JS: Don't worry if any of this seems a little overwhelming. When Aperture ships, the box will include a 90-minute DVD that walks you through the product. There are so many new concepts and people are so acclimatized to working in an Adobe-centric world. Not that Adobe is bad, but Aperture calls for a different way of thinking. For instance, people have to get used to the idea of non-destructive image processing. Your first step doesn't have to be Save As! With this DVD, you just put it on your TV, make popcorn, sit on the couch, and watch how to work with metadata.

1

Other Features

I recently switched to the Mac platform after 8 years with a PC. It was I photo that sold me. I have been using I-photo for about a year it makes photo editing a joy. My challenge has been every time I get 10,000 pictures in the file it slows down. (I have shot 50,000 images last year) My interest in Appeture will be output to higher quality digital books and direct output to photo labs that offer more options than the glossy print, though I have diverted some proofing to KODAK for time and ease.

I would like to know if you will have the ability to print photo data on the back of the prints like studio name and Jpeg or raw photo number, digital books, and creative layout options with this software.

I rarely shoot in RAW mode as it ties up computer space ( have have three 250 gig hard drives full and editing time. Maybe Appeture will meet those needs. Yet I seem to get great quality from Jpegs with Canon 20d in my limited wedding, event and portrait business. I will wait to see other features of the software before spending $499.
At this time Photoshop 7.0 serves me well for the limited editing I have to do. Open to learn more. Maybe after I see the 90 minute video I will be sold as I was with I-photo.

2

Aperture and Jpeg

Surprising this is 2 years later, and I'm a user of Aperture.
The price was lowered, and those who purchased at full price were refunded.
OK, we know it processes RAW, but I want to add how it makes otherwise thrown away Jpegs a usable file after adjusting with Aperture. It might look a little noisy, But usable. I am very pleased with the outcome.
Outstanding in RAW using a Canon 30D.

3

PhaseOne RAW support

Im confused. In one of the "photographer profiles" Richard Burbridge uses a Phase one H25 back. But its not suppotet (not on the list). I own a P25 from phaseone. And would really like to know if its supportet, and if i can shoot tethered. Because that whats it looks like i the video.....? IM CONFUSED!

4

Valuable clarifications

Andrew Rodney, author of "Color Management for Photographers," sent the following comments to me in an email. As Andrew makes some excellent points, I'm posting them here for everyone to read:

"Technically, very few cameras provide true 16-bit data. Most are 10-12 and a few are 14 bit. Photoshop considers any file with more than 8-bits per channel to be "16-bit" (it actually treats them as 15 bit).

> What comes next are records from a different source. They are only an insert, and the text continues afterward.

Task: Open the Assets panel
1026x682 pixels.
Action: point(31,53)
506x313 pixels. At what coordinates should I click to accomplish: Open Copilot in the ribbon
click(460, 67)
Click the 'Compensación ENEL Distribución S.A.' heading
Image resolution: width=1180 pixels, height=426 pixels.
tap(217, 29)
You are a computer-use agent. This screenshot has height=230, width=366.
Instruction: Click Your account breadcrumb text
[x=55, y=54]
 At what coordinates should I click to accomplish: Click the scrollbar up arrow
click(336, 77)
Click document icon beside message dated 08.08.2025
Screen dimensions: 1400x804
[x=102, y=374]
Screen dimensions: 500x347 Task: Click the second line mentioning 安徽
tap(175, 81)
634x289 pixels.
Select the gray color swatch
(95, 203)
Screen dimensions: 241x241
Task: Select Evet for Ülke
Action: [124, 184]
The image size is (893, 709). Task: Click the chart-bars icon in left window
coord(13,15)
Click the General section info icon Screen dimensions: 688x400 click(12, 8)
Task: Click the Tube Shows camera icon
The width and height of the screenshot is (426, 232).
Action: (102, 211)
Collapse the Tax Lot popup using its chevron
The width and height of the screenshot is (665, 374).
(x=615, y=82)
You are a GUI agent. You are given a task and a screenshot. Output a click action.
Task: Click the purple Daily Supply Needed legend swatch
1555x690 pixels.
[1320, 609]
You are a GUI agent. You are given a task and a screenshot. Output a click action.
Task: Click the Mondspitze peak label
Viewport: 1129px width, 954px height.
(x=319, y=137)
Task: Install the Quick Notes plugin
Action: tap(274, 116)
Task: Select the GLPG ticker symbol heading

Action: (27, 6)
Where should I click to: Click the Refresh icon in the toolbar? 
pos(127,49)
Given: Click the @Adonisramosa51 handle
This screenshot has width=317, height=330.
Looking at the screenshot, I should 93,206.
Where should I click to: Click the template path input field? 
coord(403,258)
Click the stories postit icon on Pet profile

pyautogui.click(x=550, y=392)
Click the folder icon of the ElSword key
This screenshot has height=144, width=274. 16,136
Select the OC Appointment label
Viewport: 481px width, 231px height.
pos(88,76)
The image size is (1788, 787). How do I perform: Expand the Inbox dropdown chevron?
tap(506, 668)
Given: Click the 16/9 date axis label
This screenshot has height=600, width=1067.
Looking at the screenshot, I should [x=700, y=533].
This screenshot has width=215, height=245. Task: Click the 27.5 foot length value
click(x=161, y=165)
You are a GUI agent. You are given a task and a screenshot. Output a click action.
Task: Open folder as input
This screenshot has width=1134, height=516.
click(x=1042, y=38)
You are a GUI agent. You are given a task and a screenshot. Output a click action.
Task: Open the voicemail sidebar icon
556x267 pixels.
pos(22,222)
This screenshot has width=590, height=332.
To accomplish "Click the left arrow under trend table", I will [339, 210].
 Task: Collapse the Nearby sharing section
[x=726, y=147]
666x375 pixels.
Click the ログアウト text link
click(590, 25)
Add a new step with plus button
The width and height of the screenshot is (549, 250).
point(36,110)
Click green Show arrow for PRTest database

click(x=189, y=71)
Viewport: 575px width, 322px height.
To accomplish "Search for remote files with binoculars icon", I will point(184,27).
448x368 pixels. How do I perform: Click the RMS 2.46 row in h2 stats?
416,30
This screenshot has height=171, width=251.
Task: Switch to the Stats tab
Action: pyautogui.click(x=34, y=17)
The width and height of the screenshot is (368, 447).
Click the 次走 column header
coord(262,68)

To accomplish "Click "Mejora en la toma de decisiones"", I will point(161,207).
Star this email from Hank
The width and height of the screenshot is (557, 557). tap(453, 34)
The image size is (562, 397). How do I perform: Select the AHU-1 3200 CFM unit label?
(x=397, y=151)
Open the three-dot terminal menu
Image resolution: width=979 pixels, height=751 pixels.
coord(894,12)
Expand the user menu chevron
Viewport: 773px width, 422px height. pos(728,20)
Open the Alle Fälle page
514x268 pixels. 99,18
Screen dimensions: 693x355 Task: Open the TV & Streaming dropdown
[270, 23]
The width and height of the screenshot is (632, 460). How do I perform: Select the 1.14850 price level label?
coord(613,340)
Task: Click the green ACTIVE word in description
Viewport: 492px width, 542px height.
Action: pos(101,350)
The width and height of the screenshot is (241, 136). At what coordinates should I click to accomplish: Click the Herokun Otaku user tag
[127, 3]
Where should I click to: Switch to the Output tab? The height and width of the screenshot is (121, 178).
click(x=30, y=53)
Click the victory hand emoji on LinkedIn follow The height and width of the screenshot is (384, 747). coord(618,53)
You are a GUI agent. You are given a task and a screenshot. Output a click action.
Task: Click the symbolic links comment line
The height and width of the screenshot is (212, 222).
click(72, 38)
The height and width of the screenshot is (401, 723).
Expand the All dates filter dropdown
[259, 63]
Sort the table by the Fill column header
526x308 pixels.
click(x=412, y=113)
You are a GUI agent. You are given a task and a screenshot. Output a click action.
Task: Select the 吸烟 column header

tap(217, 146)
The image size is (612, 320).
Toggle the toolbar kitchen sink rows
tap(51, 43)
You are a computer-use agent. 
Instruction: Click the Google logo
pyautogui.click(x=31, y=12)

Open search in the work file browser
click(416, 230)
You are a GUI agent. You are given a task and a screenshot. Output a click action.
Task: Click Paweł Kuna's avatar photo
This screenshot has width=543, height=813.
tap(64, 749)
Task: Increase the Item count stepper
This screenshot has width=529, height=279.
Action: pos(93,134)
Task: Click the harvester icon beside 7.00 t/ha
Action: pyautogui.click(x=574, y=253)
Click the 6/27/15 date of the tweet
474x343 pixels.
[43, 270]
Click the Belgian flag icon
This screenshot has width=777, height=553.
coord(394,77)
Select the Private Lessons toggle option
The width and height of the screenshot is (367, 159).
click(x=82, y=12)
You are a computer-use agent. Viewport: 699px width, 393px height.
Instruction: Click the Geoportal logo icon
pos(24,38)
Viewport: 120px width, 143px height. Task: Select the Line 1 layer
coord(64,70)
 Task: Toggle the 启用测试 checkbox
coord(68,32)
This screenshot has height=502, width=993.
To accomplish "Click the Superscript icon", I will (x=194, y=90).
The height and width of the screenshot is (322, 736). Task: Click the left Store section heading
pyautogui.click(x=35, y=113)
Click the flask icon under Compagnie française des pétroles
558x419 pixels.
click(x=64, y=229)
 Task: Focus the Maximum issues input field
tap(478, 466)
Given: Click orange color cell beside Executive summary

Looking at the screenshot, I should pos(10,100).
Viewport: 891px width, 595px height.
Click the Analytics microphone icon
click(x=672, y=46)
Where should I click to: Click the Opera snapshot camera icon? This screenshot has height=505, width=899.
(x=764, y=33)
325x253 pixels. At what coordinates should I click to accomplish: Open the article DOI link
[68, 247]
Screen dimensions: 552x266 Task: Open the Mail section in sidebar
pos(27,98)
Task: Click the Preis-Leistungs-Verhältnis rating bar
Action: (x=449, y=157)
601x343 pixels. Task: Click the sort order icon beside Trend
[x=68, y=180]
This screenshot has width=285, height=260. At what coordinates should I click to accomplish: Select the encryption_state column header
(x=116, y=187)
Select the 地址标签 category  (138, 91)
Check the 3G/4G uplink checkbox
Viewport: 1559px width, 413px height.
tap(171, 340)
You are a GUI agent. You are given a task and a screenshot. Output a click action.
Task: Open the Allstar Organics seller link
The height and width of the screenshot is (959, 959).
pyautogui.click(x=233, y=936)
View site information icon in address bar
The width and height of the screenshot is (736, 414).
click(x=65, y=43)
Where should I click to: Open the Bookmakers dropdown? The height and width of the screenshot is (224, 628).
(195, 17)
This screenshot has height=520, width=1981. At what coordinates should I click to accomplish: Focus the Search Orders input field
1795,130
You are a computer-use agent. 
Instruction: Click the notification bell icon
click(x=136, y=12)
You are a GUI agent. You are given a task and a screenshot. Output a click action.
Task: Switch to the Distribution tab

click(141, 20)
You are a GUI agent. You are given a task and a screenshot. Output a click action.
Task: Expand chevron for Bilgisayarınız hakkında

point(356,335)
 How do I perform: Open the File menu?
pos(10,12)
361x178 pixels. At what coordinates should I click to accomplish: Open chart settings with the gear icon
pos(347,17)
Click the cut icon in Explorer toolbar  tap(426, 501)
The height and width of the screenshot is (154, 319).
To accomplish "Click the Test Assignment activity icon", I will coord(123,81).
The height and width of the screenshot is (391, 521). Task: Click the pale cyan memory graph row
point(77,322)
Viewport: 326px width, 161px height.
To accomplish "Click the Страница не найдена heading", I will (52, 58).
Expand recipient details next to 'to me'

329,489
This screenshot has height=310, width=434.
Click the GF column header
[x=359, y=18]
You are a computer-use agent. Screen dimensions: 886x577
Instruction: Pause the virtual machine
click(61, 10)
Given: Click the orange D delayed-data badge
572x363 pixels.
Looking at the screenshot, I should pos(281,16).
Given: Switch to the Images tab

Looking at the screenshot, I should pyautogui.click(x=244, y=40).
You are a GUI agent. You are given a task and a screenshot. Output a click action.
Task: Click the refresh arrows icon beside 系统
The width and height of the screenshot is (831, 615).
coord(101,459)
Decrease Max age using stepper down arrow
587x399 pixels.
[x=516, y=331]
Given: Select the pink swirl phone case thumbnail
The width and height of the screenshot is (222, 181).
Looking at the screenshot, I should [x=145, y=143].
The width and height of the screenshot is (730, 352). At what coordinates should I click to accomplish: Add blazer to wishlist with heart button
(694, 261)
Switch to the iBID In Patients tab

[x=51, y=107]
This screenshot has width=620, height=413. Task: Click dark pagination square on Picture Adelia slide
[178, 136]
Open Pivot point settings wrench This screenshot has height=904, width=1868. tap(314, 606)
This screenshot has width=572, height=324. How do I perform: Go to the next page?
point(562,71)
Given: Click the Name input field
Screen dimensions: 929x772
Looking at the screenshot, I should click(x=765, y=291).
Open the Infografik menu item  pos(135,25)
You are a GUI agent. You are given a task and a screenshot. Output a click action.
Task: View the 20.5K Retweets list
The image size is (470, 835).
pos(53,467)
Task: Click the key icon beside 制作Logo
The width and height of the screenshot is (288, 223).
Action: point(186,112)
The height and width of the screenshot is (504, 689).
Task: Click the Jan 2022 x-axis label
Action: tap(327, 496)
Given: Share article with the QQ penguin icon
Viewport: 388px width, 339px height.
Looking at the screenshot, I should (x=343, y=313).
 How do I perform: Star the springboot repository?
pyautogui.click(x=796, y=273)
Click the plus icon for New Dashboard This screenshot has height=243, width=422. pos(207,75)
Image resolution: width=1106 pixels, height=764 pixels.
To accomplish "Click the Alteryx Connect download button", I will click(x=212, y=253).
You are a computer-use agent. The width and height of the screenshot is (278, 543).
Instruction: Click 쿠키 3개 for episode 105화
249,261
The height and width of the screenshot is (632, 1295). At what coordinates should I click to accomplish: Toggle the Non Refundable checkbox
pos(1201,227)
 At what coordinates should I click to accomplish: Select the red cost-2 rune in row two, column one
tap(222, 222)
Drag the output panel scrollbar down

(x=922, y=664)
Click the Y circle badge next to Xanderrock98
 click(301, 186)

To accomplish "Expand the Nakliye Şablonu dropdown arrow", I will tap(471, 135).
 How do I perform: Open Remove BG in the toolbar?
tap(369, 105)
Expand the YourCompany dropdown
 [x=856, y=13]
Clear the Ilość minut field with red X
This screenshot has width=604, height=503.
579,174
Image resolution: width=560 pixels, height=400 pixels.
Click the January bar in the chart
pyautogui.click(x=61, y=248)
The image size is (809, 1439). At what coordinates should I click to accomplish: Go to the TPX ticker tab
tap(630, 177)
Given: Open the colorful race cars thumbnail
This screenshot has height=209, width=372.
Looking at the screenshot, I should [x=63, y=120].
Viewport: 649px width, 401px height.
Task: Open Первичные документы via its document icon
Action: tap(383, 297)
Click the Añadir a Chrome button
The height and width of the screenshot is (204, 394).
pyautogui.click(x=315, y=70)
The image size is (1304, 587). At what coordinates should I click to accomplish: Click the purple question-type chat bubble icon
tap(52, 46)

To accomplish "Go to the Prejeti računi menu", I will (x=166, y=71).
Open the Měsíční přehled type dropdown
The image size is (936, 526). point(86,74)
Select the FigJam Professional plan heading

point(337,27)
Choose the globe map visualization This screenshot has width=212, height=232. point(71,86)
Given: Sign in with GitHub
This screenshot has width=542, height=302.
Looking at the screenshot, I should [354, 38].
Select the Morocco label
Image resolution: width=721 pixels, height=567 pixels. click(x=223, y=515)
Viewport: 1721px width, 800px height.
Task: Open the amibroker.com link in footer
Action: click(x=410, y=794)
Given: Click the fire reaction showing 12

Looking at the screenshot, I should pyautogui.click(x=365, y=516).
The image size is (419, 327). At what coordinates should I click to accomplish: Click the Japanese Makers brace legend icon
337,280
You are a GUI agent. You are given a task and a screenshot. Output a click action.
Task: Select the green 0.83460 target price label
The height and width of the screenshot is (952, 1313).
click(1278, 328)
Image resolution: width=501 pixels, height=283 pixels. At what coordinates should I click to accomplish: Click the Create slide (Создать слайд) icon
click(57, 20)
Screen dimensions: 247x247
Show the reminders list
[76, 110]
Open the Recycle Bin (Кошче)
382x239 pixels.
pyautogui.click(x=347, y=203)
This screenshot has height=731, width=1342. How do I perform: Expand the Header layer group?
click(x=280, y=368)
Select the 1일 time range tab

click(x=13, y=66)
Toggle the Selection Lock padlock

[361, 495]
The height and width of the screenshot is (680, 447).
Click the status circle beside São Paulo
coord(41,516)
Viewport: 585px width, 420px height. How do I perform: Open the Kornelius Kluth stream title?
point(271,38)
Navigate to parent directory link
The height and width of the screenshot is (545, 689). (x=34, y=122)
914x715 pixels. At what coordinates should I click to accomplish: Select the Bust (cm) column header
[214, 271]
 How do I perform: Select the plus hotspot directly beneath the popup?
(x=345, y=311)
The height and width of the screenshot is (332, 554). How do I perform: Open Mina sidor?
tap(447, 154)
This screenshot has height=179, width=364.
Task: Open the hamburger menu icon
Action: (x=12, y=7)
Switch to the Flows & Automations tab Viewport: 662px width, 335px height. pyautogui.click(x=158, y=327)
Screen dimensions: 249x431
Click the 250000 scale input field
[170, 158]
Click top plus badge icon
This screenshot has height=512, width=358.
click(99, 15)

"Aperture's non-destructive editing is not unique. Adobe Camera RAW operates the same way. It never alters the RAW data or .DNG files. Metadata is used to describe corrections which is applied as the files are rendered and encoded into a color space. The original RAW data is never touched. I think this needs to be clear. Aperture looks awesome (I spent hours at PhotoPlus looking it over) but this part of the software is getting a lot of press and it's not unique."

5

Aperature + RAW support in latest iPod = Best Dwallet!

I'm looking forward to Aperture. I feel it would be wise on Apple's part to give full feature support to RAW images on their iPOD videos by allowing a person to easily view the RAW images and make it easy to move the RAW images between the iPOD and Aperture. By doing so, the iPOD could become the preferred Digital Wallet for photographers with all the added features of the iPOD functionality. Who could consider anything else?